◆ Excerpted data
● ● ●

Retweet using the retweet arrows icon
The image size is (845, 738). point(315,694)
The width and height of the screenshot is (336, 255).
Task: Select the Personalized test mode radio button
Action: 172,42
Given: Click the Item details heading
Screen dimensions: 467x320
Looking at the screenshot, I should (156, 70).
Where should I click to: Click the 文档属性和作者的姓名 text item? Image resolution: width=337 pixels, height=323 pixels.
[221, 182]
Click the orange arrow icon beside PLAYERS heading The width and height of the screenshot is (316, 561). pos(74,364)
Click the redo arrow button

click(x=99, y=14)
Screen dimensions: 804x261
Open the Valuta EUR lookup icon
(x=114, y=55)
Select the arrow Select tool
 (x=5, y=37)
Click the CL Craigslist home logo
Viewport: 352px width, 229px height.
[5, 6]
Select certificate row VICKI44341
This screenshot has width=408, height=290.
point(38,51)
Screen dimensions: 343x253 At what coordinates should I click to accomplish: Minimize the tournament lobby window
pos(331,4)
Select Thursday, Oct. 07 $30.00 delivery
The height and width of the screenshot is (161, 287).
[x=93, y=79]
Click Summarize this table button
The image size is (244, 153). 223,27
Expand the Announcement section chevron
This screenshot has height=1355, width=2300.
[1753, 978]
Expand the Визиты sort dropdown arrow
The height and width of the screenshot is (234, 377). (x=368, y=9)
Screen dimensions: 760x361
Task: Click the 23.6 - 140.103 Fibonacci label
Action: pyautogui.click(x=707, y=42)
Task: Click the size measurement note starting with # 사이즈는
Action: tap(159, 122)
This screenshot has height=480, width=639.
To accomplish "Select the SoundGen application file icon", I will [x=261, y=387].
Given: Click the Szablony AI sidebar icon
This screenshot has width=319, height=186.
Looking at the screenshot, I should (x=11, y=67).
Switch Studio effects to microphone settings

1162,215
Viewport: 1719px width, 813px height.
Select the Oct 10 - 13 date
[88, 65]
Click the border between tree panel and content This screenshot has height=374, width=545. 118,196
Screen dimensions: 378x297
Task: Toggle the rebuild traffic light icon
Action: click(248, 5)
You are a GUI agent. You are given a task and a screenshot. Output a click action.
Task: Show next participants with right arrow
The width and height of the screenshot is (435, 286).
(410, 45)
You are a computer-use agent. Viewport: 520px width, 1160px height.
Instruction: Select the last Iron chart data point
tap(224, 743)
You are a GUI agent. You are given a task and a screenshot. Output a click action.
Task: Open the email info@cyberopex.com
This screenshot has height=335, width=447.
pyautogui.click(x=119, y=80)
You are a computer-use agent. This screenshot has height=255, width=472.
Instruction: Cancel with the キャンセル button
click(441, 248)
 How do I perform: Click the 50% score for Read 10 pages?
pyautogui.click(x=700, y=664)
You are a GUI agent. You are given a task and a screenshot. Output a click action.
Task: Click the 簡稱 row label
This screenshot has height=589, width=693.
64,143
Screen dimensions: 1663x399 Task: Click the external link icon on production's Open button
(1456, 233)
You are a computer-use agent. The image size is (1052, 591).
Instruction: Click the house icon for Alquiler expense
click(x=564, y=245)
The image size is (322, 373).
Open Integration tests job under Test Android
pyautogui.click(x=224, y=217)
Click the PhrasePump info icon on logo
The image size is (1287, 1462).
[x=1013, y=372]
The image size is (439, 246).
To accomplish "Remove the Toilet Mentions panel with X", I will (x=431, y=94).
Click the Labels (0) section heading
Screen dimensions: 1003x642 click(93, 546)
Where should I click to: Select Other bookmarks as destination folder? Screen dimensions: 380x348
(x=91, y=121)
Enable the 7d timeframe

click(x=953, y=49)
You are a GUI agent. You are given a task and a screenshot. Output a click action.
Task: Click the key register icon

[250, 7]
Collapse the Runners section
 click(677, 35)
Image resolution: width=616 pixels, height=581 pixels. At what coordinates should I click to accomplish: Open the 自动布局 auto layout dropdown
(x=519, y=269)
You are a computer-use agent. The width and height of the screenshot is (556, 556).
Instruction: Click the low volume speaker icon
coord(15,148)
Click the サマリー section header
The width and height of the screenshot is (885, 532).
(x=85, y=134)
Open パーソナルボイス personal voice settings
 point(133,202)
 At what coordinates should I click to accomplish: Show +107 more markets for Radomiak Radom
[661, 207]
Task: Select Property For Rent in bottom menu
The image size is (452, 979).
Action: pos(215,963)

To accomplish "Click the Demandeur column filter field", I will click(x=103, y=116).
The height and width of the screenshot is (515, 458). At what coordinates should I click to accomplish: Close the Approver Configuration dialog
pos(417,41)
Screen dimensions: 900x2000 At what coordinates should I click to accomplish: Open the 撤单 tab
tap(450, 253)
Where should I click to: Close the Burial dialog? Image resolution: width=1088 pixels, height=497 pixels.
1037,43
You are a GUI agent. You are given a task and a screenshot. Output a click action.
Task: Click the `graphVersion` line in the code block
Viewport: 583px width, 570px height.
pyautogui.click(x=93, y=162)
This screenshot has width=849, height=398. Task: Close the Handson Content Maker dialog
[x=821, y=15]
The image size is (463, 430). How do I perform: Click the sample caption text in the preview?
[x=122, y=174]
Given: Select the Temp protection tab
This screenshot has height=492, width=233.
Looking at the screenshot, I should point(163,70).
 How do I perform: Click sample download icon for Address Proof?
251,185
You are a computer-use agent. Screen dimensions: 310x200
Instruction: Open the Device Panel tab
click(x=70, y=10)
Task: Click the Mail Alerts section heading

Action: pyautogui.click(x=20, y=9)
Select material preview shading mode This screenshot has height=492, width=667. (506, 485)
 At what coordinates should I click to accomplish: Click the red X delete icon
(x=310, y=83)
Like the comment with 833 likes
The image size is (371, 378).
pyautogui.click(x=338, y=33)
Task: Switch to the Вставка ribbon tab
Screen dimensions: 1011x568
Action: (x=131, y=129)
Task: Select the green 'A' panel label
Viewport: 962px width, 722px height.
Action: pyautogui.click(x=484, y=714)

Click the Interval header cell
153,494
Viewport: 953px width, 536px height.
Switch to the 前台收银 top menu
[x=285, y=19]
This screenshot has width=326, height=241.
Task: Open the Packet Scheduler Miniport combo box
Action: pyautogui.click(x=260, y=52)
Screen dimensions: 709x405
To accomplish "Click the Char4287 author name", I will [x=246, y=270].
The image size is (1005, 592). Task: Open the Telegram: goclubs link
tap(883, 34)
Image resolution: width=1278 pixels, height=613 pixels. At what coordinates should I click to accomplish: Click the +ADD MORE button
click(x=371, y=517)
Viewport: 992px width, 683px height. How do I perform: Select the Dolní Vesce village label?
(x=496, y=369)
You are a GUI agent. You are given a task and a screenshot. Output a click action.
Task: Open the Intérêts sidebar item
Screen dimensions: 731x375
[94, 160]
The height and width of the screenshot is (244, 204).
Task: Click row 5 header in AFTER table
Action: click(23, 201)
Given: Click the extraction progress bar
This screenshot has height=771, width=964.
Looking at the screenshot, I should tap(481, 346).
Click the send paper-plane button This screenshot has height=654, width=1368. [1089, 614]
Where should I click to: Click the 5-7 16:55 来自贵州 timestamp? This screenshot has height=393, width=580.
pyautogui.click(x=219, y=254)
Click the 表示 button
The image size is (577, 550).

● ● ●

◆ Work item
All records shown above are to be given again verbatim.

◆ Response area
Retweet using the retweet arrows icon
The image size is (845, 738). point(315,694)
The width and height of the screenshot is (336, 255).
Task: Select the Personalized test mode radio button
Action: 172,42
Given: Click the Item details heading
Screen dimensions: 467x320
Looking at the screenshot, I should (156, 70).
Where should I click to: Click the 文档属性和作者的姓名 text item? Image resolution: width=337 pixels, height=323 pixels.
[221, 182]
Click the orange arrow icon beside PLAYERS heading The width and height of the screenshot is (316, 561). pos(74,364)
Click the redo arrow button

click(x=99, y=14)
Screen dimensions: 804x261
Open the Valuta EUR lookup icon
(x=114, y=55)
Select the arrow Select tool
 (x=5, y=37)
Click the CL Craigslist home logo
Viewport: 352px width, 229px height.
[5, 6]
Select certificate row VICKI44341
This screenshot has width=408, height=290.
point(38,51)
Screen dimensions: 343x253 At what coordinates should I click to accomplish: Minimize the tournament lobby window
pos(331,4)
Select Thursday, Oct. 07 $30.00 delivery
The height and width of the screenshot is (161, 287).
[x=93, y=79]
Click Summarize this table button
The image size is (244, 153). 223,27
Expand the Announcement section chevron
This screenshot has height=1355, width=2300.
[1753, 978]
Expand the Визиты sort dropdown arrow
The height and width of the screenshot is (234, 377). (x=368, y=9)
Screen dimensions: 760x361
Task: Click the 23.6 - 140.103 Fibonacci label
Action: pyautogui.click(x=707, y=42)
Task: Click the size measurement note starting with # 사이즈는
Action: tap(159, 122)
This screenshot has height=480, width=639.
To accomplish "Select the SoundGen application file icon", I will [x=261, y=387].
Given: Click the Szablony AI sidebar icon
This screenshot has width=319, height=186.
Looking at the screenshot, I should (x=11, y=67).
Switch Studio effects to microphone settings

1162,215
Viewport: 1719px width, 813px height.
Select the Oct 10 - 13 date
[88, 65]
Click the border between tree panel and content This screenshot has height=374, width=545. 118,196
Screen dimensions: 378x297
Task: Toggle the rebuild traffic light icon
Action: click(248, 5)
You are a GUI agent. You are given a task and a screenshot. Output a click action.
Task: Show next participants with right arrow
The width and height of the screenshot is (435, 286).
(410, 45)
You are a computer-use agent. Viewport: 520px width, 1160px height.
Instruction: Select the last Iron chart data point
tap(224, 743)
You are a GUI agent. You are given a task and a screenshot. Output a click action.
Task: Open the email info@cyberopex.com
This screenshot has height=335, width=447.
pyautogui.click(x=119, y=80)
You are a computer-use agent. This screenshot has height=255, width=472.
Instruction: Cancel with the キャンセル button
click(441, 248)
 How do I perform: Click the 50% score for Read 10 pages?
pyautogui.click(x=700, y=664)
You are a GUI agent. You are given a task and a screenshot. Output a click action.
Task: Click the 簡稱 row label
This screenshot has height=589, width=693.
64,143
Screen dimensions: 1663x399 Task: Click the external link icon on production's Open button
(1456, 233)
You are a computer-use agent. The image size is (1052, 591).
Instruction: Click the house icon for Alquiler expense
click(x=564, y=245)
The image size is (322, 373).
Open Integration tests job under Test Android
pyautogui.click(x=224, y=217)
Click the PhrasePump info icon on logo
The image size is (1287, 1462).
[x=1013, y=372]
The image size is (439, 246).
To accomplish "Remove the Toilet Mentions panel with X", I will (x=431, y=94).
Click the Labels (0) section heading
Screen dimensions: 1003x642 click(93, 546)
Where should I click to: Select Other bookmarks as destination folder? Screen dimensions: 380x348
(x=91, y=121)
Enable the 7d timeframe

click(x=953, y=49)
You are a GUI agent. You are given a task and a screenshot. Output a click action.
Task: Click the key register icon

[250, 7]
Collapse the Runners section
 click(677, 35)
Image resolution: width=616 pixels, height=581 pixels. At what coordinates should I click to accomplish: Open the 自动布局 auto layout dropdown
(x=519, y=269)
You are a computer-use agent. The width and height of the screenshot is (556, 556).
Instruction: Click the low volume speaker icon
coord(15,148)
Click the サマリー section header
The width and height of the screenshot is (885, 532).
(x=85, y=134)
Open パーソナルボイス personal voice settings
 point(133,202)
 At what coordinates should I click to accomplish: Show +107 more markets for Radomiak Radom
[661, 207]
Task: Select Property For Rent in bottom menu
The image size is (452, 979).
Action: pos(215,963)

To accomplish "Click the Demandeur column filter field", I will click(x=103, y=116).
The height and width of the screenshot is (515, 458). At what coordinates should I click to accomplish: Close the Approver Configuration dialog
pos(417,41)
Screen dimensions: 900x2000 At what coordinates should I click to accomplish: Open the 撤单 tab
tap(450, 253)
Where should I click to: Close the Burial dialog? Image resolution: width=1088 pixels, height=497 pixels.
1037,43
You are a GUI agent. You are given a task and a screenshot. Output a click action.
Task: Click the `graphVersion` line in the code block
Viewport: 583px width, 570px height.
pyautogui.click(x=93, y=162)
This screenshot has width=849, height=398. Task: Close the Handson Content Maker dialog
[x=821, y=15]
The image size is (463, 430). How do I perform: Click the sample caption text in the preview?
[x=122, y=174]
Given: Select the Temp protection tab
This screenshot has height=492, width=233.
Looking at the screenshot, I should point(163,70).
 How do I perform: Click sample download icon for Address Proof?
251,185
You are a computer-use agent. Screen dimensions: 310x200
Instruction: Open the Device Panel tab
click(x=70, y=10)
Task: Click the Mail Alerts section heading

Action: pyautogui.click(x=20, y=9)
Select material preview shading mode This screenshot has height=492, width=667. (506, 485)
 At what coordinates should I click to accomplish: Click the red X delete icon
(x=310, y=83)
Like the comment with 833 likes
The image size is (371, 378).
pyautogui.click(x=338, y=33)
Task: Switch to the Вставка ribbon tab
Screen dimensions: 1011x568
Action: (x=131, y=129)
Task: Select the green 'A' panel label
Viewport: 962px width, 722px height.
Action: pyautogui.click(x=484, y=714)

Click the Interval header cell
153,494
Viewport: 953px width, 536px height.
Switch to the 前台收银 top menu
[x=285, y=19]
This screenshot has width=326, height=241.
Task: Open the Packet Scheduler Miniport combo box
Action: pyautogui.click(x=260, y=52)
Screen dimensions: 709x405
To accomplish "Click the Char4287 author name", I will [x=246, y=270].
The image size is (1005, 592). Task: Open the Telegram: goclubs link
tap(883, 34)
Image resolution: width=1278 pixels, height=613 pixels. At what coordinates should I click to accomplish: Click the +ADD MORE button
click(x=371, y=517)
Viewport: 992px width, 683px height. How do I perform: Select the Dolní Vesce village label?
(x=496, y=369)
You are a GUI agent. You are given a task and a screenshot. Output a click action.
Task: Open the Intérêts sidebar item
Screen dimensions: 731x375
[94, 160]
The height and width of the screenshot is (244, 204).
Task: Click row 5 header in AFTER table
Action: click(23, 201)
Given: Click the extraction progress bar
This screenshot has height=771, width=964.
Looking at the screenshot, I should tap(481, 346).
Click the send paper-plane button This screenshot has height=654, width=1368. [1089, 614]
Where should I click to: Click the 5-7 16:55 来自贵州 timestamp? This screenshot has height=393, width=580.
pyautogui.click(x=219, y=254)
Click the 表示 button
The image size is (577, 550).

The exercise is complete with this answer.